That Sommerfest will be remembered by all who were there, and sadly by more than one respectable head of a family.
Another night there was a festival in the grounds around the Exposition building. I started for that place leisurely about five o’clock, under agreement to meet a friend near the west portal, and mounted to the deck of an omnibus which bore numbering about five hundred voices. Then there were electric lights, nearly a dozen of them, that made the spot brilliant, and when all their rays were thrown on the great dome they brought it out into bold relief.
“How magnificent that dome appears,” said an American near me to his friend; “you can see every part of it distinctly.”
“That may be,” said the other; “but you could see it a great deal better in the daytime without paying a cent.”
Bless his practical mind! I never thought of that!
The light had a strange appearance when thrown on the trees and buildings and fountains, and the scene reminded me of representations of fairyland, such as we sec in the Black Crook, or in the panorama of the Pilgrim’s Progress. If some of my theatrical friends could have been there, I think they would have found some new hints for stage effects. The jewels in the great crown that surmounts the dome were sparkling very brilliantly, and I imagine that more than one individual in the crowd thought that the crown would be a nice thing to plunder. The effect of the lights when turned from you was very pleasing, but when you had to look one of them in the face it became a nuisance. They had a way of changing the colors of the lights that reflected upon the fountains so that they became by turns red, blue, green, yellow, and white, eliciting a great many murmurs of applause.
By half past nine the people began to move away, and there was a jam on all the streets that led through the Prater up to the Praterstern. Vehicles could only proceed at a walk, and even that pace could not always be maintained. I was on the top of an omnibus, and rarely have I seen so large a crowd as the one I looked upon from my post of observation. The streets from the Praterstern spread out like the arms of a fan, or more like the spokes of a wheel, and on all these streets people were about as much crowded as they could be, and there was a much larger sprinkling of women than you see in a crowd in America. Vehicles were moving as best they could, and despite the rush and the jam everybody was good natured.

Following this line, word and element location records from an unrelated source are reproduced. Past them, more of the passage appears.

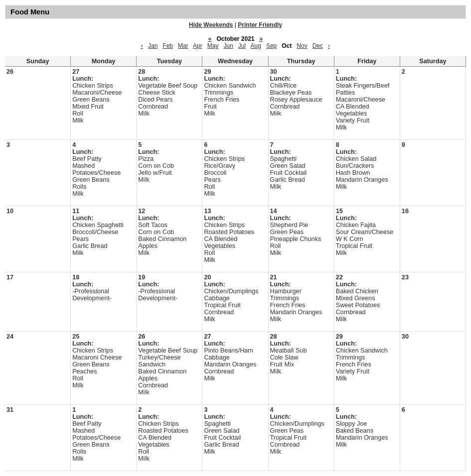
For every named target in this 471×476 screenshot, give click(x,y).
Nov (302, 46)
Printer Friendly (260, 25)
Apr (197, 46)
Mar (183, 46)
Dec (317, 46)
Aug (256, 46)
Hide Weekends (211, 25)
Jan (153, 46)
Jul (242, 46)
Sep (271, 46)
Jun (228, 46)
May (213, 46)
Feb (167, 46)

Nearly up to midnight the crowd surged along from the Prater, and evidently people were in no hurry to go to bed. All Vienna seemed to be out of doors, and the beer-halls were doing an enormous business. I would not ask for a better fortune than to have a dollar for each glass of beer drank in Vienna in the twenty-four hours ending the next morning at sunrise. There were probably half a million people drinking beer on that festive day, at an average of ten glasses each.

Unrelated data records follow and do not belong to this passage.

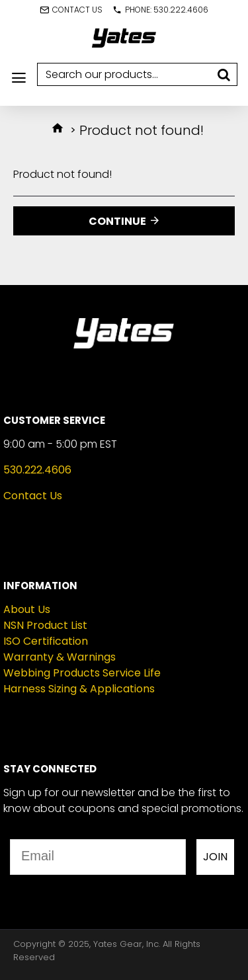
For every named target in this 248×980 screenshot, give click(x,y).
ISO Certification (46, 641)
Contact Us (32, 495)
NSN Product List (45, 625)
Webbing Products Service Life (82, 673)
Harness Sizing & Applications (79, 688)
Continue (117, 221)
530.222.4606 (37, 470)
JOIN (215, 856)
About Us (26, 609)
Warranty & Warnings (60, 657)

As an illustration of European customs, I will relate an incident of my stay in Vienna:
One day, three American ladies were in the Exposition building, and attracted the attention of a couple of strangers, one an Austrian officer, and the other a Russian of considerable distinction in his own home. The freedom of their manners, so natural to American women, was misinterpreted, and the gentlemen made themselves obnoxious by following them wherever they went, and, finally, by speaking to them, and offering to be their escort.